The use of 3D models for education has found applications in multiple fields beyond medicine. Fonseca et al. compared two different learning methodologies for a group of first year architecture students . One methodology consisted of traditional printing plans while the other included the use of 3 dimensional interactive models. The 3 D group found the instruction easier to follow and more satisfying. The authors note, however, that effective instruction in the use of the 3D models was important to their ultimate perceived effectiveness. Dadi et al examined the use of 3D printed models in engineering instruction . In this case, the authors were interested in the relationship between 3D instruction and production efficiency. They found that instruction involving the use of 3D printed models led to outperformance of 2D instruction in productivity measures.

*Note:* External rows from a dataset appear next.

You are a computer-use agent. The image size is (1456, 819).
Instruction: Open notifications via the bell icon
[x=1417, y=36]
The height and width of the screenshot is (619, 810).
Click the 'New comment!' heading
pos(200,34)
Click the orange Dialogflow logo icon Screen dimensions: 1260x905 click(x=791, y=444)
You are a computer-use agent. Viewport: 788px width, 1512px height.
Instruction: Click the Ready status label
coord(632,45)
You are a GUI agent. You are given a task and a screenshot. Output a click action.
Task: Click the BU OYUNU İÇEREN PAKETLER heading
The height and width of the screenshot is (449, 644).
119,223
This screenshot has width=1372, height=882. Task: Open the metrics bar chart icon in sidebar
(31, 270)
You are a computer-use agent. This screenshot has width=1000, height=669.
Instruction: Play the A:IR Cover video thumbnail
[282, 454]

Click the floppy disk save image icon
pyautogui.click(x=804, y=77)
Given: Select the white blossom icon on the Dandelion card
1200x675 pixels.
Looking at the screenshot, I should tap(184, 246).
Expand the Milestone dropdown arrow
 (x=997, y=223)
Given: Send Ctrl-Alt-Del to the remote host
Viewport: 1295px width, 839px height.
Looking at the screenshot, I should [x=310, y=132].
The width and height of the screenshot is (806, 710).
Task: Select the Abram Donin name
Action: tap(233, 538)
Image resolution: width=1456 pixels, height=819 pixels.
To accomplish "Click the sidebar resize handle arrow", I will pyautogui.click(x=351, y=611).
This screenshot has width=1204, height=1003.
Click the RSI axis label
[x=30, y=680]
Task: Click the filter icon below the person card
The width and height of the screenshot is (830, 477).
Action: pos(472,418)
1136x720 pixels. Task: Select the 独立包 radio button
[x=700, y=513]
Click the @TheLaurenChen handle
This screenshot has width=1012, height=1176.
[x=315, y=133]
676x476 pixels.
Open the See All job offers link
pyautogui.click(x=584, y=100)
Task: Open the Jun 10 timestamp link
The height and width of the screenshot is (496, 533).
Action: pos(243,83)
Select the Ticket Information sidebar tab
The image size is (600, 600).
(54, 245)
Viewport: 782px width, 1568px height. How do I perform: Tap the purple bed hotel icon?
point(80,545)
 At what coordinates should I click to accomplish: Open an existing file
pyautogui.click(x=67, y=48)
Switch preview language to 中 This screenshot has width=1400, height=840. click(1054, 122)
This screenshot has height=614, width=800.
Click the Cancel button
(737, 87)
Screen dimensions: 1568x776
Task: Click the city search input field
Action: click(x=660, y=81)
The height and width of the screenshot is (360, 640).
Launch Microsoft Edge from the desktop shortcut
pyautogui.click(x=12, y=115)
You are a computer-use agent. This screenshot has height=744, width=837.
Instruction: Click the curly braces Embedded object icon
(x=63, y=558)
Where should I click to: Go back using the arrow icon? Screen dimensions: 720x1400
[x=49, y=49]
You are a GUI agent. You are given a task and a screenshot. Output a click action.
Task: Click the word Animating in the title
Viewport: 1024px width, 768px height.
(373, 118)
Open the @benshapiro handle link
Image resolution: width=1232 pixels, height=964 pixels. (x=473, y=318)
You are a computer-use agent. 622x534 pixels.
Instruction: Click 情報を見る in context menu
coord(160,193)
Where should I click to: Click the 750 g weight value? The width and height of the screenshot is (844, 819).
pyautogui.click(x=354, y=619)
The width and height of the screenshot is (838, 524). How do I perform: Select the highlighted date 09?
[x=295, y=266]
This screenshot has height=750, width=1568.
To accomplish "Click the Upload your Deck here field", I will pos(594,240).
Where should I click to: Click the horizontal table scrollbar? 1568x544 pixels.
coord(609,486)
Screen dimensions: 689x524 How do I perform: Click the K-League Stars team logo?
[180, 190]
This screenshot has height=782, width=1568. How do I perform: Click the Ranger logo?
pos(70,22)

Given the potential in enhancing understanding demonstrated by 3D digital models and their associated benefits in regard to generation time and cost, future studies would benefit from a more extensive analysis of this modality, especially in interactive formats such as Virtual Reality (VR). Challenges remain in replicating the mechanical properties of cardiac tissue with 3D printed materials. The continued development of blended and layered materials should lead to more sophisticated models able to communicate nuanced information of cardiac structure and function . The potential of 3D models may be further enhanced as the technology generating the models improves and integration of hybrid generative imaging data evolves . Currently, the models are mostly generated from CT and MR data. A significant limitation of 3D printing, however, is that it produces a static model of an otherwise dynamic organ making it challenging to understand the hemodynamic functioning of the heart . Integration of 3D Echocardiographic data will contribute to more accurate renderings. Anwar et al. note that there are currently highly accurate, non-invasive methods to assess cardiac function and blood flow over the cardiac cycle and that these methods could contribute to “4D” representation of function and flow . Future work will expand to include modulating factors including degree of technology use in the learner, interaction time and ease of use. With these refinements, the full potential of 3D instruction to enhance understanding and communication around CHD may be progressively realized.